Grady knew her theory on this, but he disagreed. He thought it required a special kind of ego-sickness to take a life, a core belief that your needs, your survival took precedence over all others. Unless it was a question of self- defense or to protect another, he believed you had to be at least a borderline sociopath to kill another person. Even if someone is overcome with rage, it takes amazing arrogance to kill. He didn’t see that in Isabel. He saw arrogance, but not that particular brand.

“Camilla Novak was the last link to the original crime,” Jez said. “Without her we don’t have any live leads. Only the cold-case file. Someone knew that.”

“There might be something in her apartment,” said Grady. “We don’t know.”

“We won’t find anything there,” she said quickly. He knew she was thinking of the Raines’ apartment and the office where every scrap of important paper and data had been removed. “If there was anything, one of the Raines took it.”

“One of the Raines? You really think she could be a part of this.”

Jez snapped the gum in her mouth, looked up and down the hallway. “Where would Marcus Raine hide? If he heard Book coming?”

Grady glanced around. A typical downtown building with old tile floors and high ceilings, gray walls, hard stone stairs. “He could have gone up a flight,” he said. “Come back down when Book entered the apartment.”

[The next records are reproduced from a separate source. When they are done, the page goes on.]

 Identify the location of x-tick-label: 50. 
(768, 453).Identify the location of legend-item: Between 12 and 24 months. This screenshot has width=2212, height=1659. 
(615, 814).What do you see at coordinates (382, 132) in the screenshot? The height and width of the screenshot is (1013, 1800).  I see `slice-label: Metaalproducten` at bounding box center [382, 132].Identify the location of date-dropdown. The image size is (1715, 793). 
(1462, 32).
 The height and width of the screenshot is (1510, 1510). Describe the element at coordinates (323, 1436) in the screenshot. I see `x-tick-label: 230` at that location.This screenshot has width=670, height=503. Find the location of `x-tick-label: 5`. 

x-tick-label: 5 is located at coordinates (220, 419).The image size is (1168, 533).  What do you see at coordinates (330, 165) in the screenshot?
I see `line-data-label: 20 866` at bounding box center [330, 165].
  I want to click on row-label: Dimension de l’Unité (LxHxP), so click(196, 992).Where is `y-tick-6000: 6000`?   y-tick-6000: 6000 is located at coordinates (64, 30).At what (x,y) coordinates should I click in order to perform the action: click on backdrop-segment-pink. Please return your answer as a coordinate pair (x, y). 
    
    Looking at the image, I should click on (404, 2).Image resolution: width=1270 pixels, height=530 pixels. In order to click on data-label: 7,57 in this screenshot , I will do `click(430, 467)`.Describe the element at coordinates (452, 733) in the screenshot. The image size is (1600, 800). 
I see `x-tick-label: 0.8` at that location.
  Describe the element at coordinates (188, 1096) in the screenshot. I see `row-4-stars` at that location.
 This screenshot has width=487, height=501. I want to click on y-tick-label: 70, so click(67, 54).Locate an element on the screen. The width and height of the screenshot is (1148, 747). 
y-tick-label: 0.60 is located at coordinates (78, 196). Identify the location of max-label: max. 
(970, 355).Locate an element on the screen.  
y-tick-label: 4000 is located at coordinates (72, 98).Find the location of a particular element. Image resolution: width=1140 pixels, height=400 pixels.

Jez tilted her head to the side, walked over to the banister and gazed up the stairwell. She gave a reluctant nod.

“After Book came inside, Isabel Raine left,” Grady said, “claiming she’d find her husband and make things right for her sister’s family.”

“And he just let her go?”

“What was he going to do? Physically restrain her?”

“It wouldn’t have been a bad idea. She’d look less guilty if she stuck around. Did she take anything with her?”

“Erik Book says no.” Grady was skeptical. He felt that Book was holding back, wanting to protect his sister-in- law-or maybe his own interests. At the moment, people who looked like victims yesterday weren’t looking as innocent today.

“But where’s Novak’s purse? Coat’s on the couch, like she was getting ready to leave,” Jez asked.

Grady shook his head slowly. “No purse, no cell phone, no keys, no wallet in the residence.”

“Someone took her bag.”

“Seems so,” he said. “Did you see the stamp on her hand?”

“She’s a hot, single woman living in New York City. Of course she has a club stamp on her hand.”

“Yeah, but the club’s in Queens.”

Jez wrinkled her nose. “Queens? That’s weird. No self-respecting Manhattanite goes to Queens to party.”

More laughter wafted out the apartment door, and Grady felt a fresh wave of annoyance and frustration. He tried to tamp it down, didn’t want to lose his temper. He was already getting a reputation.